If you’re reading about my fantasy baseball experience for the first time, welcome! You may be better oriented by reading this first.
In the last two posts, I wrote about my draft strategy using projected WAR, and explored fantasy talent by defensive position. I discovered that WAR (Wins Above Replacement) was not a great way to select players given my league’s scoring categories. In the absence of a summary statistic to guide my decisions, I looked at all of the scoring categories. I was pretty frazzled by the end of the draft.
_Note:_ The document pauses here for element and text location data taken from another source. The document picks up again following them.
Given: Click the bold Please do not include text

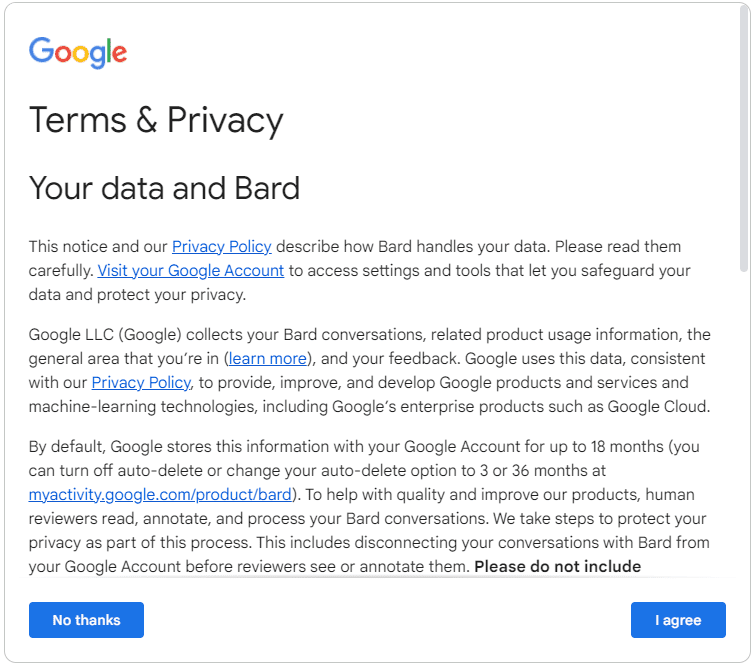Looking at the screenshot, I should 557,567.
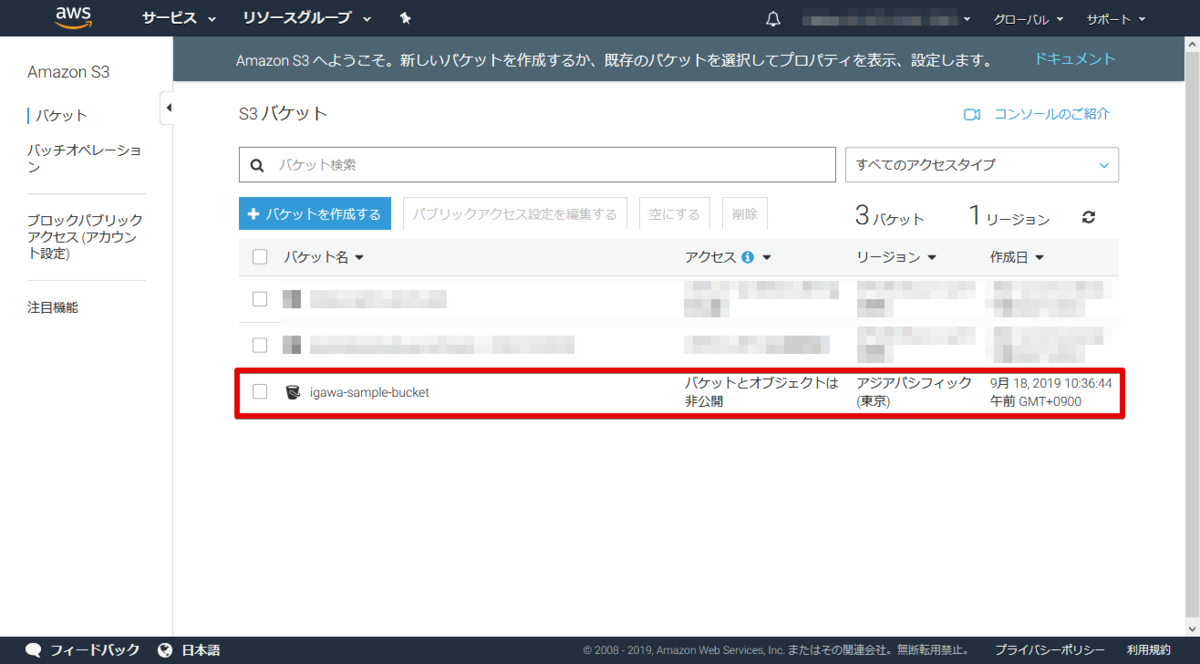Screen dimensions: 1200x664
Task: Click the search magnifier in bucket search box
Action: tap(255, 164)
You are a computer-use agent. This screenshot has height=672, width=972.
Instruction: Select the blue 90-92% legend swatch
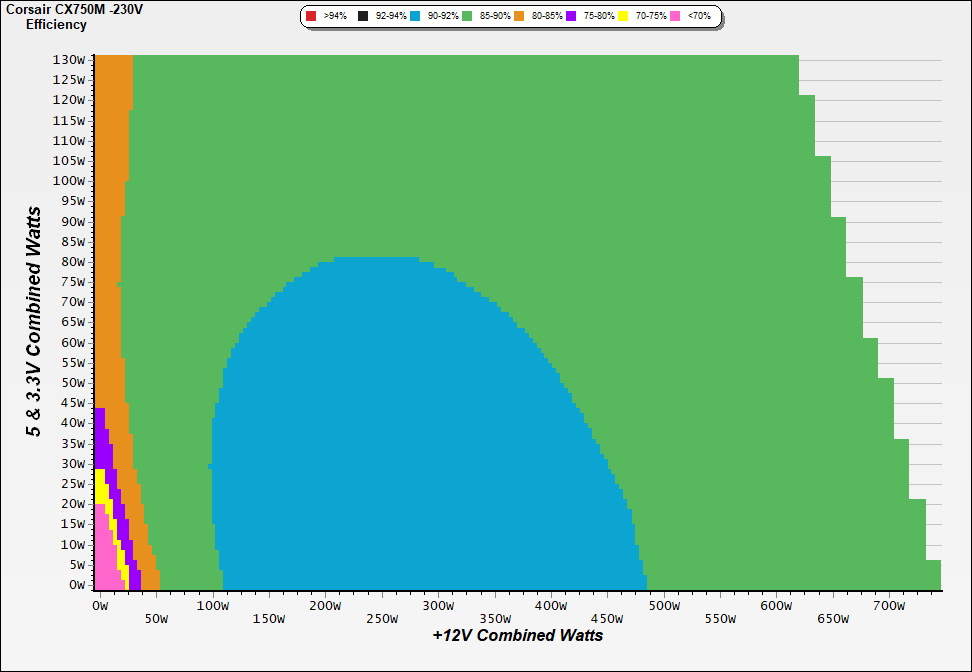415,16

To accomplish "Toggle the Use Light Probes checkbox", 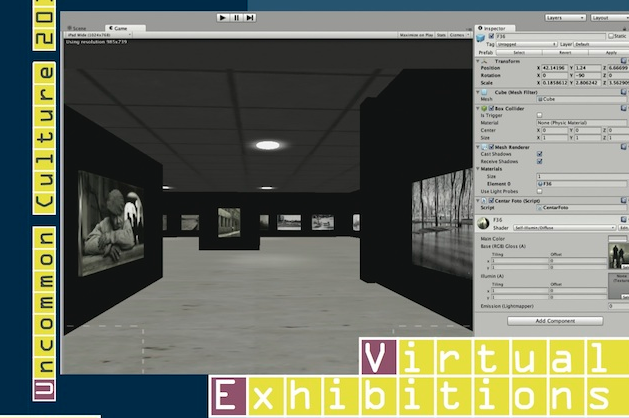I will click(x=540, y=191).
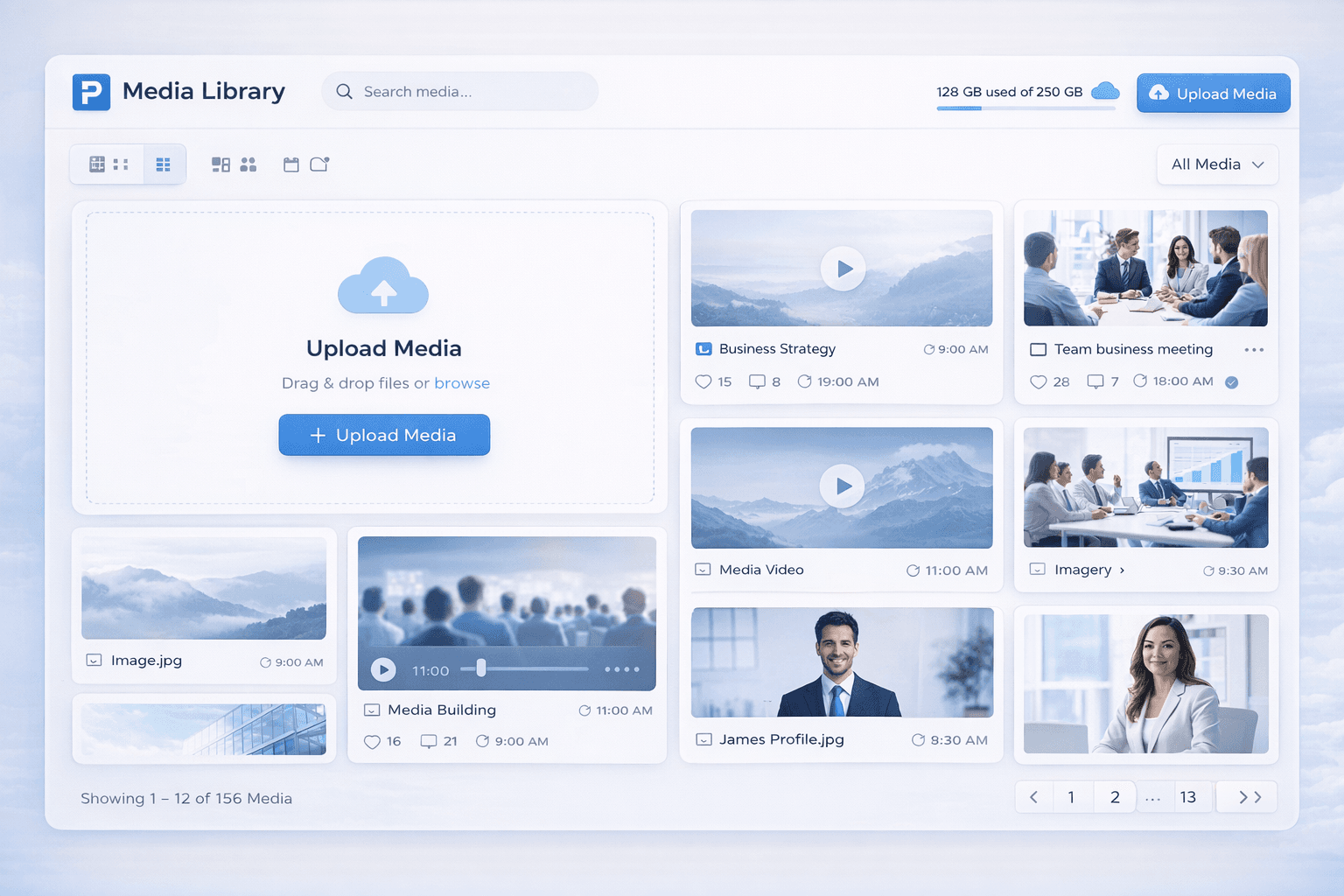Click page 13 in pagination

[1188, 796]
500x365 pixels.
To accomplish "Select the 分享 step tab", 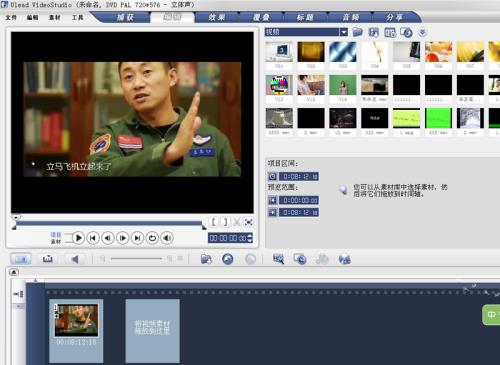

In doing research for this post, I found this article on setting up my own rankings based on my league scoring categories, using z-scores. It’s a simple statistic that identifies what players are above the mean, and by how much. This is so simple, I was kicking myself for using it on draft day. Here’s how it works.
bat_z <- batters %>%
filter(PA >= 300) %>%
select(playerid, position, Name, Team, R, HR, RBI, SO, SB, OPS, WAR) %>%
mutate(R_z = z_score(R),
HR_z = z_score(HR),
RBI_z = z_score(RBI),
SO_z = -z_score(SO),
SB_z = z_score(SB),
OPS_z = z_score(OPS),
tot_z = round((R_z + HR_z + RBI_z + SO_z + SB_z + OPS_z), 3))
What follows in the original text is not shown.